[Dataset records]
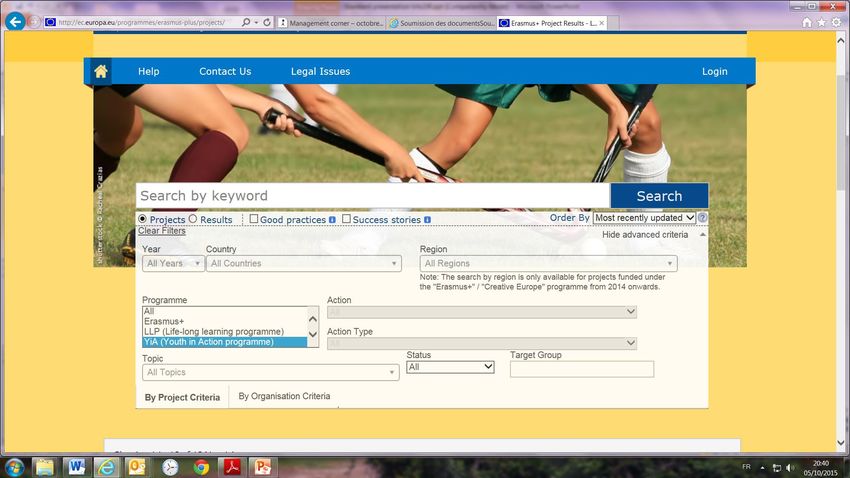Screen dimensions: 850x478
Task: Click the Search by keyword field
Action: pyautogui.click(x=372, y=196)
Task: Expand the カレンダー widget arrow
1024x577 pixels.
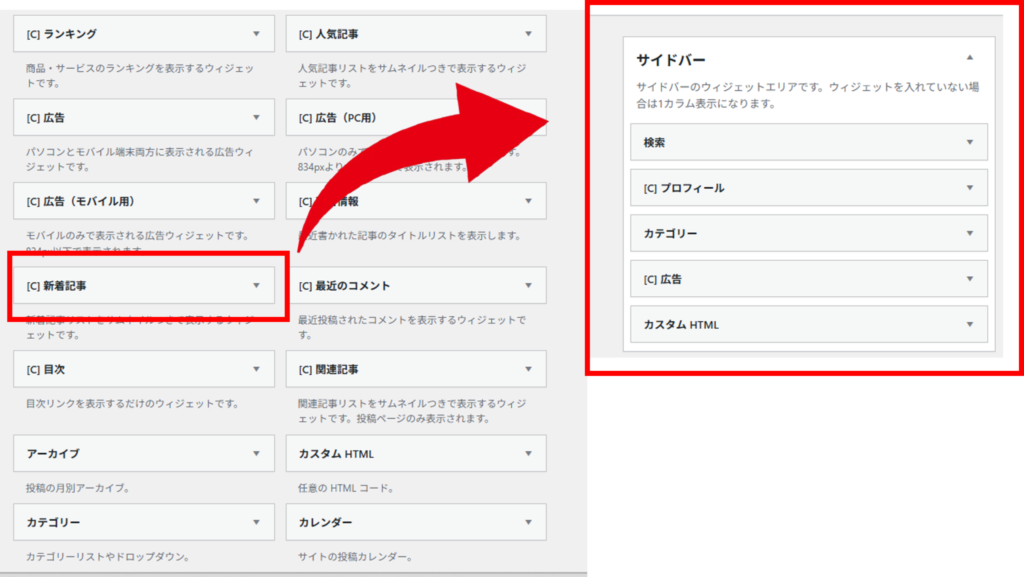Action: pyautogui.click(x=528, y=522)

Prompt: Write the lines from the line containing "Task: Expand the カレンダー widget arrow" through the last line of the data out again exactly, and only those lines; pictures stay out.

Solution:
Task: Expand the カレンダー widget arrow
1024x577 pixels.
Action: pyautogui.click(x=528, y=522)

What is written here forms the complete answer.